## Source extract
When you give this glass of Chardonnay its first little swirl to lift those aromas to your nose, you get a fresh and cool bouquet with florals, spice and some earthy tones. Now take a sip. There is balance and purity in the wine showcasing lemon zest notes, with the finish lingering in a pleasant mineral explosion. Hopefully, as you are sitting outside with that glass in hand, you just happen to have some pan-seared scallops, pepper and garlic marinated prawns, or oysters with a fresh shallot sauce. Really, any type of shellfish is quite a treat with this Chablis.
The origin of this wine and its namesake, is the famed Burgundy town of Chablis. Vincent Dampt’s estate, producing solely Chablis wines, makes up slightly less than 3 hectares and lays along the left bank of the Serein River. The vineyards are planted in Chablis’ famous Kimmeridgian soil; a mix of clay, chalk and marine fossils which provide the wines with their beautiful minerality.

## Source material
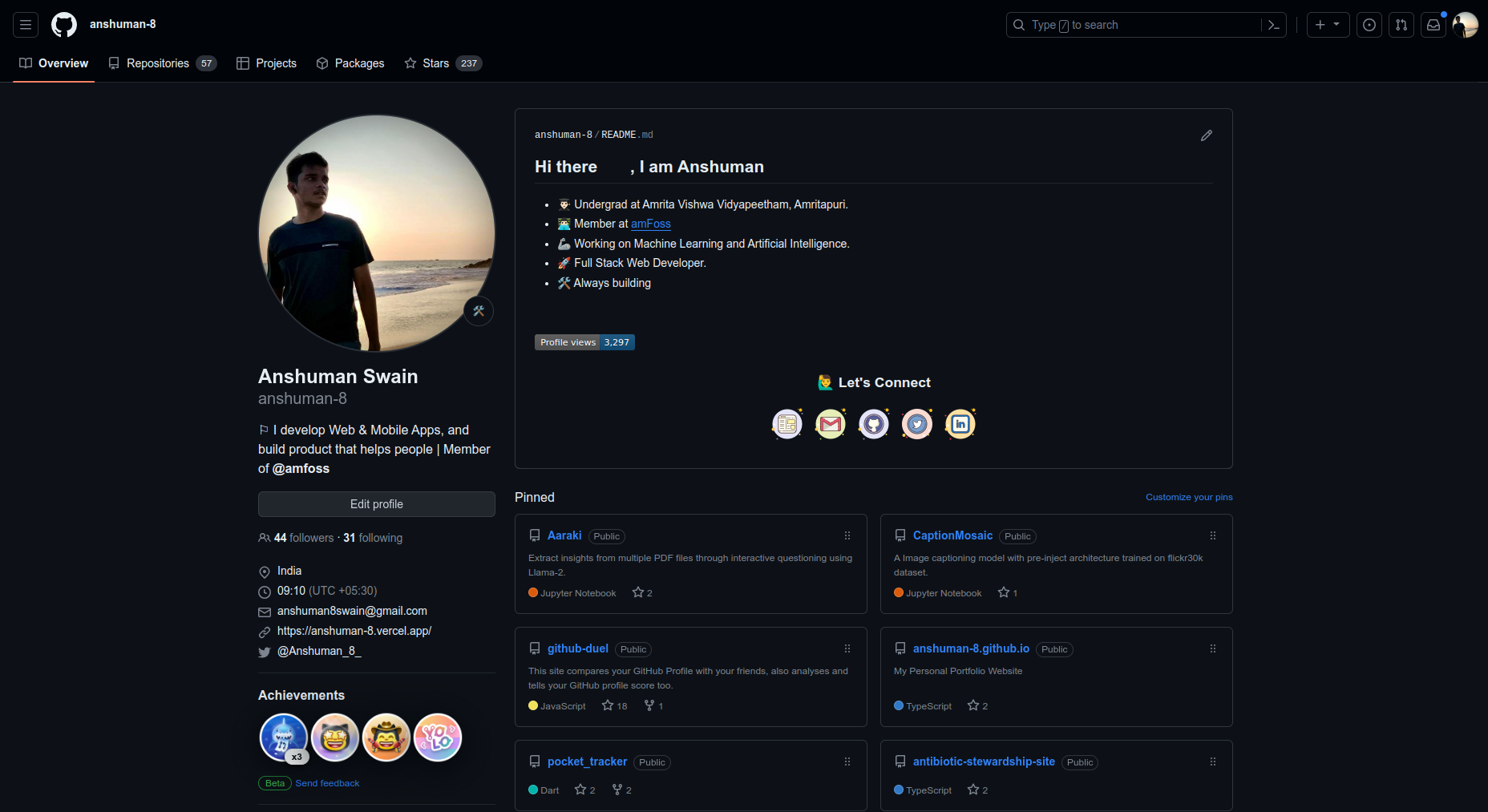Open the YOLO achievement badge
The width and height of the screenshot is (1488, 812).
pyautogui.click(x=438, y=737)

## Your instructions
Rewrite the passage of the Chablis tasting note between "When you give" and "with this Chablis.", inclusive, putting "shrimp" in place of "prawns".

## Exercise answer
When you give this glass of Chardonnay its first little swirl to lift those aromas to your nose, you get a fresh and cool bouquet with florals, spice and some earthy tones. Now take a sip. There is balance and purity in the wine showcasing lemon zest notes, with the finish lingering in a pleasant mineral explosion. Hopefully, as you are sitting outside with that glass in hand, you just happen to have some pan-seared scallops, pepper and garlic marinated shrimp, or oysters with a fresh shallot sauce. Really, any type of shellfish is quite a treat with this Chablis.